Mi Dolor (Tango)
Vuelvo de tierras muy lejanas donde ayer
Fuera a buscar olvido a mi dolor
Consuelo al alma que sufrió, al creer
En los engaños y promesas del amor
Rumbo al olvido, que es un bálsamo al sufrir
Partí llevando en mi amargura
El cruel recuerdo de la ventura
Que en otros tiempos junto a ti creí vivir
Fui
Esclavo de tu corazón
Y a tus caprichos yo cedí
Y me pagaste con traición
Hoy, curada mi alma de su herida
Pienso que nunca he de volver
A mendigar tu querer
Porque allá donde fui
Mis pesares a olvidar
Del amor conocí
Las delicias hasta embriagar
Mi dolor llegó a curar
Mi pasión sólo dio
Los sentidos para amar
Pero mi alma dejó
Su pureza conservar
Y así pronto llegó
Sus tristezas a olvidar
Pero hoy te he visto junto a mi lado pasar
Mi corazón tan rápido latió
Que aquella herida que creí curar
Ante tu vista de improviso se entreabrió
Pues no bastaron para calmar mi dolor
Ni las caricias ni el olvido
De nuevo sufro por ser querido
Y hoy, como entonces, soy esclavo de tu amor
Mein Schmerz (Tango)
Ich komme aus fernen Ländern, wo ich gestern
Nach Vergessen suchte für meinen Schmerz.
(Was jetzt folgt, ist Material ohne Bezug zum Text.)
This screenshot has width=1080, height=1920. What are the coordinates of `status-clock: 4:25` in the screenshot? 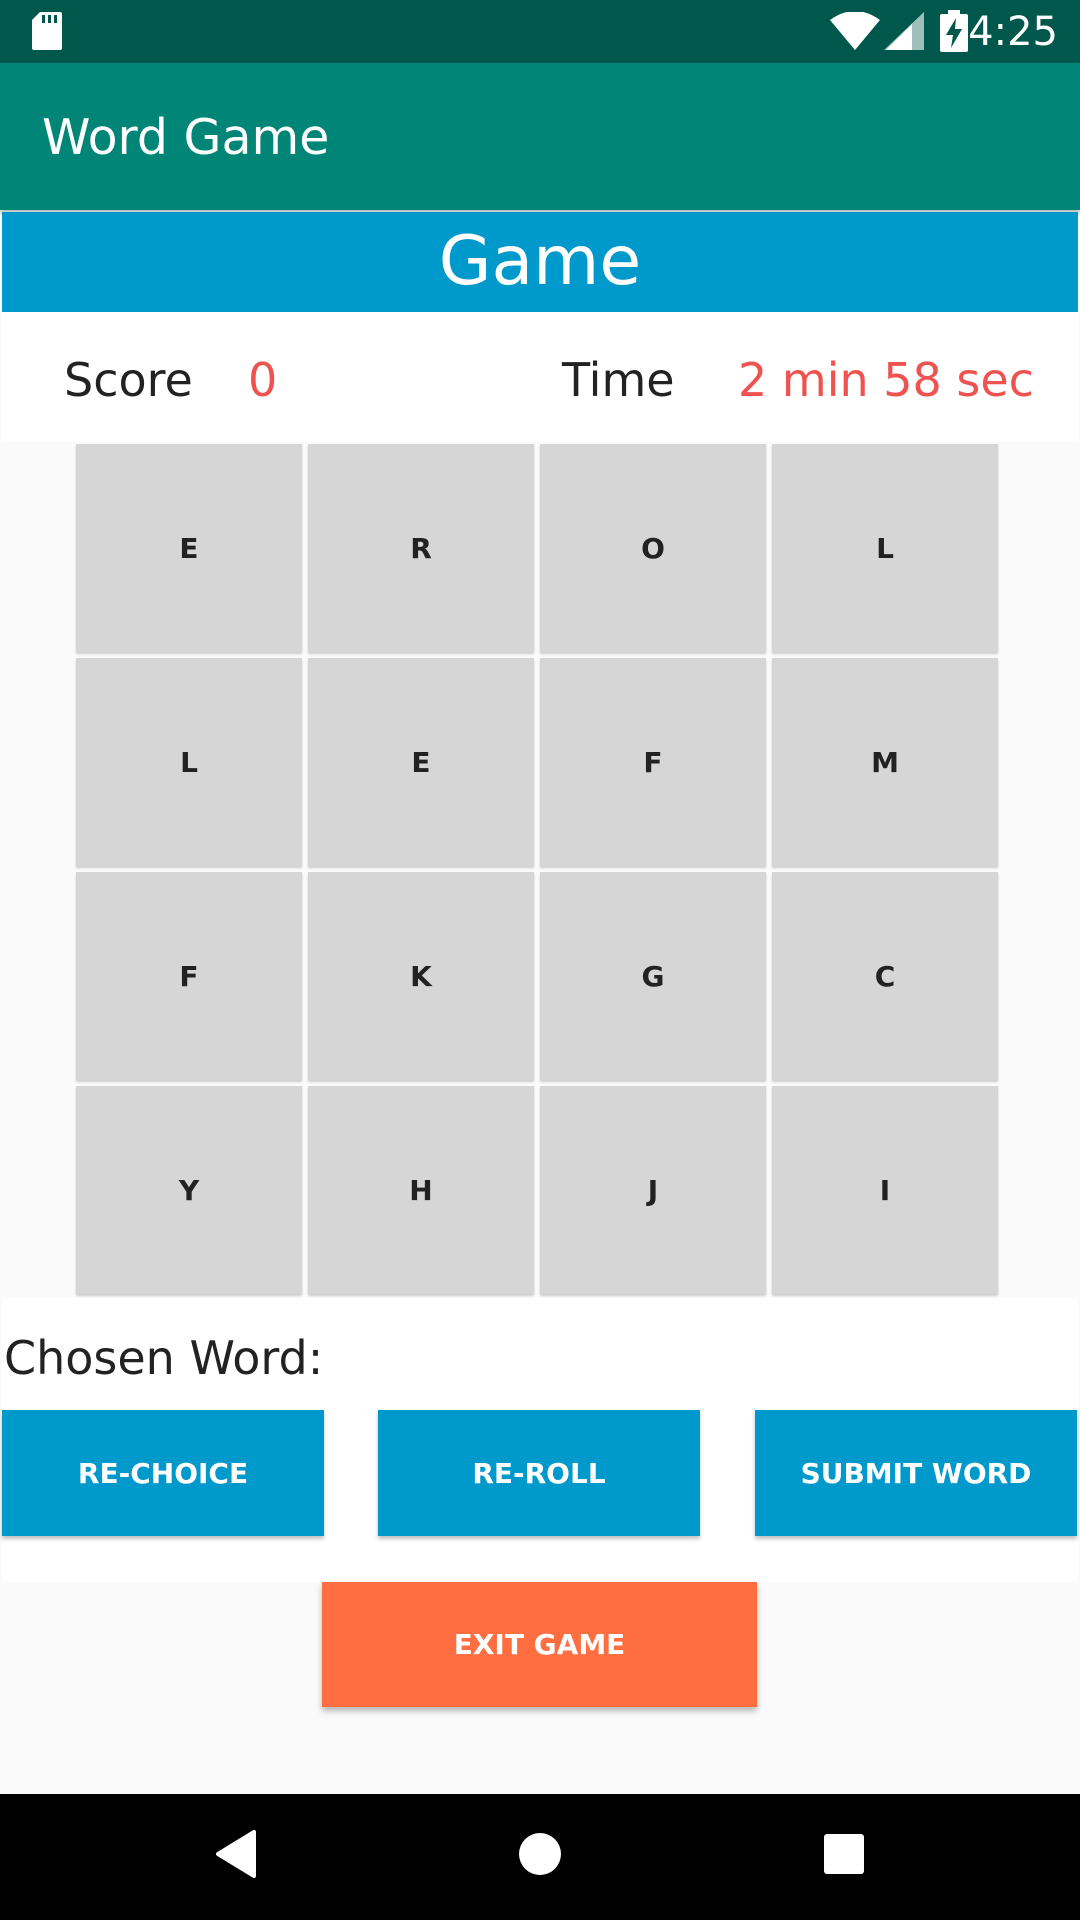 It's located at (1013, 32).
Trost für die Seele, die litt, als sie glaubte
An die Täuschungen und Versprechen der Liebe.
Auf dem Weg zum Vergessen, das ein Balsam für das Leiden ist,
Brachte ich meine Bitterkeit mit.
Die grausame Erinnerung an das Glück,
Von dem ich einst glaubte, es mit dir zu leben.
Ich war
Sklave deines Herzens
Und deinen Launen gab ich nach.
Und du hast mich mit Verrat bezahlt.
Heute, geheilt meine Seele von ihrer Wunde,
Denke ich, dass ich niemals zurückkehren werde,
Um deine Liebe zu betteln.
Denn dort, wo ich war,
Um meine Sorgen zu vergessen,
Kannte ich von der Liebe
Die Freuden bis zur Trunkenheit.
Mein Schmerz wurde geheilt,
Meine Leidenschaft gab nur
Die Sinne zum Lieben.
Aber meine Seele ließ
Ihre Reinheit bewahren.
Und so kam bald
Das Vergessen der Traurigkeiten.
Doch heute habe ich dich an meiner Seite vorbeigehen sehen.
Mein Herz schlug so schnell,
Dass die Wunde, die ich glaubte geheilt zu haben,
Vor deinem Anblick plötzlich wieder aufbrach.
Denn weder die Zärtlichkeiten noch das Vergessen
Reichten aus, um meinen Schmerz zu lindern.
Wieder leide ich, weil ich geliebt werde,
Und heute, wie damals, bin ich Sklave deiner Liebe.